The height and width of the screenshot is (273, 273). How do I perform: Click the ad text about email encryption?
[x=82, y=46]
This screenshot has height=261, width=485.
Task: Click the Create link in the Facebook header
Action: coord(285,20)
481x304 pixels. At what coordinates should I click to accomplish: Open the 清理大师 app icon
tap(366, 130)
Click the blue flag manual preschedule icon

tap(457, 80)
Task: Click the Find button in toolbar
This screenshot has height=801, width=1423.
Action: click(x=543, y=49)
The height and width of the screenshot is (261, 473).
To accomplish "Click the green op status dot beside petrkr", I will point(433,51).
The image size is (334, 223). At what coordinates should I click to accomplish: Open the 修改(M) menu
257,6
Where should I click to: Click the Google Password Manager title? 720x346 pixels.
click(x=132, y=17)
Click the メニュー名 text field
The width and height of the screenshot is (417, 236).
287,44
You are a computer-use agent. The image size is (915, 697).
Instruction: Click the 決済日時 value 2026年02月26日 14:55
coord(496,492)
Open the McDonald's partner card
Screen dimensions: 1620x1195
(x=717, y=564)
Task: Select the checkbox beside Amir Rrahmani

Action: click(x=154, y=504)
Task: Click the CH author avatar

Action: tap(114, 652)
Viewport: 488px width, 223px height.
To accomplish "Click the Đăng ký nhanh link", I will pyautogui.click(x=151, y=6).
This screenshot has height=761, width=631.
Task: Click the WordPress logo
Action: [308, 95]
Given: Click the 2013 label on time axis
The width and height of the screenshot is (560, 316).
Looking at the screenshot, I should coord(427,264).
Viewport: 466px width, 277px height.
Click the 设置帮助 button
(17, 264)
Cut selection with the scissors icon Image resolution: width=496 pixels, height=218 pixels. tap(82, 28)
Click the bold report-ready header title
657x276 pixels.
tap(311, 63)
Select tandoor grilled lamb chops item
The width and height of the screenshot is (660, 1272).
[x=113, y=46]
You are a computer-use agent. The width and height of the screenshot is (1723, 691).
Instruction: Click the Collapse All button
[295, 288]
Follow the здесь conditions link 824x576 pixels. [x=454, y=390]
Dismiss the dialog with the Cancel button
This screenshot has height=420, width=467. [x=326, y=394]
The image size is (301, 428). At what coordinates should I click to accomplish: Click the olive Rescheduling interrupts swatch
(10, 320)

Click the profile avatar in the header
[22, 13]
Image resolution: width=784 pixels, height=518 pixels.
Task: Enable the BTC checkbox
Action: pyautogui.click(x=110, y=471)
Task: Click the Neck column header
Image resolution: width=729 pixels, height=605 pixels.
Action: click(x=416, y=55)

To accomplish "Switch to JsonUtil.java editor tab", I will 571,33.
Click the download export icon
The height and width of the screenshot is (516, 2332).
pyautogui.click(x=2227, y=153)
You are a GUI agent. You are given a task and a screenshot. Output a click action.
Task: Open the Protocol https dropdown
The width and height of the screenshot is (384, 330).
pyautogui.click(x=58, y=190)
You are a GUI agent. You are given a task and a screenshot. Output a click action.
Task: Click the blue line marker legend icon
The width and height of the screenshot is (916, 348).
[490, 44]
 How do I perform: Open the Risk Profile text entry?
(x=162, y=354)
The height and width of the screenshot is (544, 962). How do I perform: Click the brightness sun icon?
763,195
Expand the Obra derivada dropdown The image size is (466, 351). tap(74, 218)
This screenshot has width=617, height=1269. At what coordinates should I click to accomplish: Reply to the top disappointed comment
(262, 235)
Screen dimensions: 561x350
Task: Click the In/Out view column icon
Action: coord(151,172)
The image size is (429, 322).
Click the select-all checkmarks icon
....................
* The problem *
Count up the lines of the listing in which the word "Viewport" occurs, then state that number by itself.

* Exercise result *
2